C’était la troisième mendiante de la journée. Il n’y en avait jamais eu autant. Quand tu te levais le matin, tu te retrouvais devant une légion de nouveaux indigents installés sur les places ou agglutinés devant les mosquées. Parfois c’était des familles entières qui tendaient la main, d’une voix criarde. Cette ville devenait la capitale de la mendicité et les autorités les faisaient disparaitre de temps en temps, quand un responsable venu d’Alger faisait une visite officielle. (2025 : 225-6). 

Plusieurs personnages, plus ou moins liés à Zakia, contribuent à faire avancer l’enquête sur sa mort : Hamid, le policier volage, Hadj Mimoun, le propriétaire de l’hôtel enrichi par les trafics, le portier et le réceptionniste du Sahara, Nora l’avocate et son amie Hassina… Personnage à part, épris de culture, Ibrahim, qui tient une boutique louant des cassettes vidéo, assure le lien entre ces protagonistes par ses commentaires au début de chaque chapitre. Quant à Bachir, le présumé coupable, seul le journal qu’il parvient à écrire en prison lui permet de tenir.

Dans une ville où tous se connaissent et où tout se sait, où les proches et les amis passent ’de l’alliance à la trahison, les contraintes familiales et religieuses peuvent conduire aux plus graves extrémités.

La phrase de Hassina n’arrêtait pas de me trotter dans la tête : « La plupart des meurtres dont j’ai entendu parler ou sur lesquels j’ai pu travailler étaient des règlements de compte familiaux ou claniques. » (2025 : 184)

 Pour tous, Zakia, femme libre et fille de la nuit, est une menace : convoitée en secret par certains, séduite par d’autres, elle incarne la figure de la pécheresse dans un monde où le mariage des filles tient une place prépondérante : « Le capital d’une femme est dans le mariage, pas dans le diplôme » dit sa mère à Nora (2025 : 249).
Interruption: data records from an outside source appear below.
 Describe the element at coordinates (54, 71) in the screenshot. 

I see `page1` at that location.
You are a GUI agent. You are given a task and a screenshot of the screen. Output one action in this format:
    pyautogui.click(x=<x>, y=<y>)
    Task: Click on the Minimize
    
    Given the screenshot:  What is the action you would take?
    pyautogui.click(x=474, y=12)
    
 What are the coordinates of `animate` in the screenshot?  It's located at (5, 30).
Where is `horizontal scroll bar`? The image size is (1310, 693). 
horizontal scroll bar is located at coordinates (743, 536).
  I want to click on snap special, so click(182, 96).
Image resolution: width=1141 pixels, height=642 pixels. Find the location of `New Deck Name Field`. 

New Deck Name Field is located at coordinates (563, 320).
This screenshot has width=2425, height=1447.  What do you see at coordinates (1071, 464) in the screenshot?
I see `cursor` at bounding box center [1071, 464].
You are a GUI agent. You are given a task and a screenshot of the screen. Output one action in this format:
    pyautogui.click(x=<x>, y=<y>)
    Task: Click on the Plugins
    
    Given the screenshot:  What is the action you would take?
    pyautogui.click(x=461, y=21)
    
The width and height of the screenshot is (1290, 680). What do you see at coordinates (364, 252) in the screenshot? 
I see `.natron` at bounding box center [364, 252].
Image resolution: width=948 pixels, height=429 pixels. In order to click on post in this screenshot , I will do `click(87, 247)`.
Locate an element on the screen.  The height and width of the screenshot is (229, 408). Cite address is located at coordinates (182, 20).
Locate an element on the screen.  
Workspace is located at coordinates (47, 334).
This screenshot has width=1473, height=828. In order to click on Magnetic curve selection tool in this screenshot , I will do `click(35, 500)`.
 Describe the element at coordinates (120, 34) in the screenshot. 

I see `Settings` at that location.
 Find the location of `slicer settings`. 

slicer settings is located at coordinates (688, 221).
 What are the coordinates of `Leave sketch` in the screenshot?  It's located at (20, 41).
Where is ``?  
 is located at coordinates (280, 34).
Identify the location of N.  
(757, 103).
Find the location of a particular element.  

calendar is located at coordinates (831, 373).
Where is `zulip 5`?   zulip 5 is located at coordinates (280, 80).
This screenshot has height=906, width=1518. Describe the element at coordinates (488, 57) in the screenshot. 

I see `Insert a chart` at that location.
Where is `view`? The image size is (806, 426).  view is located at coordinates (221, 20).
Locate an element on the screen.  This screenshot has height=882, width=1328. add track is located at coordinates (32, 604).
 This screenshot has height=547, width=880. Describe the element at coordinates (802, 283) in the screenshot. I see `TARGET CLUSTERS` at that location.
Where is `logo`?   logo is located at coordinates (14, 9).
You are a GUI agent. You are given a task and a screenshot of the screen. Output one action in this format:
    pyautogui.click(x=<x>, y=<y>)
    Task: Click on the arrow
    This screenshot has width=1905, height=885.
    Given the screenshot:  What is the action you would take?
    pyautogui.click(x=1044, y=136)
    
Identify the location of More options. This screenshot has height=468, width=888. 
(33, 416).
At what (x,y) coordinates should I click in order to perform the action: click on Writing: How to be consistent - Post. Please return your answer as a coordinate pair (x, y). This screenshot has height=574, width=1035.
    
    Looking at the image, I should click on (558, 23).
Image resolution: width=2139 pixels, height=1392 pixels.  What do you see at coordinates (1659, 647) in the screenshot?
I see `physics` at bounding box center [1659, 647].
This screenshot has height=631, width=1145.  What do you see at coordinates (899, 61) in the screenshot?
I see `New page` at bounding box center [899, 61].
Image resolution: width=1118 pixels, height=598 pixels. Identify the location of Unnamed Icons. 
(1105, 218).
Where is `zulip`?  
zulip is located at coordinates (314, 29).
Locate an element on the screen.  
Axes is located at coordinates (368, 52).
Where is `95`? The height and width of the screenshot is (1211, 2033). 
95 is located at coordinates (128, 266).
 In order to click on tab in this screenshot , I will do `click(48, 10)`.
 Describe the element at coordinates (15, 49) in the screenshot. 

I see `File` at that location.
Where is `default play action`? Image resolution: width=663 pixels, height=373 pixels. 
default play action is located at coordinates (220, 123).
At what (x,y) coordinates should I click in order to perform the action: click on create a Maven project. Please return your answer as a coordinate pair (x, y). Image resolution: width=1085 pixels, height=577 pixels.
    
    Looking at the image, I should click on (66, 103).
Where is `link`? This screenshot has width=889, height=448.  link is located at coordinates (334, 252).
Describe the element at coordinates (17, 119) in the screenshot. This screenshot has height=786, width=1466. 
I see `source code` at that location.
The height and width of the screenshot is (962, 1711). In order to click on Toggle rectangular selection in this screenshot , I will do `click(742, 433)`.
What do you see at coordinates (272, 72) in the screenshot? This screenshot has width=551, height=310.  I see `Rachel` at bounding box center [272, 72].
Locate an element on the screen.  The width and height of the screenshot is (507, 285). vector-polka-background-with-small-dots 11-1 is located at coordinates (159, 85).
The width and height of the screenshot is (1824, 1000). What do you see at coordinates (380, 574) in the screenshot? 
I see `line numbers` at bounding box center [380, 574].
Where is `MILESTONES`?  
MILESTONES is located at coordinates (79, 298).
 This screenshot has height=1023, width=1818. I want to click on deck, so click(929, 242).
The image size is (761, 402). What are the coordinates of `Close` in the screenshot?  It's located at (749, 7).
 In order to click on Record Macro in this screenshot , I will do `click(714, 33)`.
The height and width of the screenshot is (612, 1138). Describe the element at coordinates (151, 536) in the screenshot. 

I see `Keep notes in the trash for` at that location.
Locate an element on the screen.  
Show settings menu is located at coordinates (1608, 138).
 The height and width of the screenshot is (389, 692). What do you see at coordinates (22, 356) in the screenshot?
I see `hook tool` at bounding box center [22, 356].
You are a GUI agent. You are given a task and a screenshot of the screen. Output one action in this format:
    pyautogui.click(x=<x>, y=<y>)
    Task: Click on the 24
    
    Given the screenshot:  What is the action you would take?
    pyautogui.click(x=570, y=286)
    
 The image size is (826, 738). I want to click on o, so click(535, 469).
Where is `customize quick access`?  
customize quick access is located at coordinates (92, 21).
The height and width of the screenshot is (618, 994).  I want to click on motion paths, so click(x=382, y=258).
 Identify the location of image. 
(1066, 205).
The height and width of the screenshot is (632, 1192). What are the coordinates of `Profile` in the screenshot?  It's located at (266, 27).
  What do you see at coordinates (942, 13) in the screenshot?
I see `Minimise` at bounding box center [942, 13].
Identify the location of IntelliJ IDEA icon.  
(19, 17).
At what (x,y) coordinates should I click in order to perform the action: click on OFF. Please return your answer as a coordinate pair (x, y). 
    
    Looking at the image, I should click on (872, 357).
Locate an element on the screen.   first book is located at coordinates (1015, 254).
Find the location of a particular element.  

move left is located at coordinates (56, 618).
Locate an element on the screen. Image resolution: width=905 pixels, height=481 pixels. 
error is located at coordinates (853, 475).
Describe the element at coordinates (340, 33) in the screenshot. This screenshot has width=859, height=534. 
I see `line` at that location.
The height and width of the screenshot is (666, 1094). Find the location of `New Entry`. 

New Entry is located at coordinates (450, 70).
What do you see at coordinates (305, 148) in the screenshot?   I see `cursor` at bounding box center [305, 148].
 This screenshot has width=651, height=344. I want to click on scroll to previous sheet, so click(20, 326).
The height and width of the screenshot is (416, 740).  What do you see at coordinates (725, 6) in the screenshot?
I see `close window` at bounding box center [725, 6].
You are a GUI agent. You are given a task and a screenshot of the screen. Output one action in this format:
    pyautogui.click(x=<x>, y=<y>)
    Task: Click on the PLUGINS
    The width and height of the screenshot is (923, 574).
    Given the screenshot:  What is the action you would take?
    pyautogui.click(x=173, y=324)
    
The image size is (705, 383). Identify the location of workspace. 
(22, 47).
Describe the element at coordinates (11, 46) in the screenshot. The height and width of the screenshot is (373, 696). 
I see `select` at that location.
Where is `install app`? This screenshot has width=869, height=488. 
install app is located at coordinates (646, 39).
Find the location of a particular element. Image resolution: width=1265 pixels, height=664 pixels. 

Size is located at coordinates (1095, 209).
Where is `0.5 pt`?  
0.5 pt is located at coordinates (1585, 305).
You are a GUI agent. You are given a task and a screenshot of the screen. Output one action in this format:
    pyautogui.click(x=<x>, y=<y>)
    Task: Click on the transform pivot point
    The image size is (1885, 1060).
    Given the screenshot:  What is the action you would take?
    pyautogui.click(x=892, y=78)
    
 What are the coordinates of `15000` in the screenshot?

Mais si son assassinat est au cœur du roman, l’enquête policière, qui n’aboutira pas vraiment du fait de la mutation du policier qui en a la charge, n’en constitue pas l’essentiel. La fin du Sahara est avant tout un roman sur le destin de personnages, hommes et femmes, qui composent l’environnement du village et surtout de l’hôtel. Et personne ne sort indemne ce cette histoire : des vies brisées par des arrestations arbitraires, un coupable en fuite, la mutation opportune de l’inspecteur Hamid, des familles déchirées… Zakia avait su faire rêver les hommes mais sa disparition tragique les entraîne vers la déchéance.   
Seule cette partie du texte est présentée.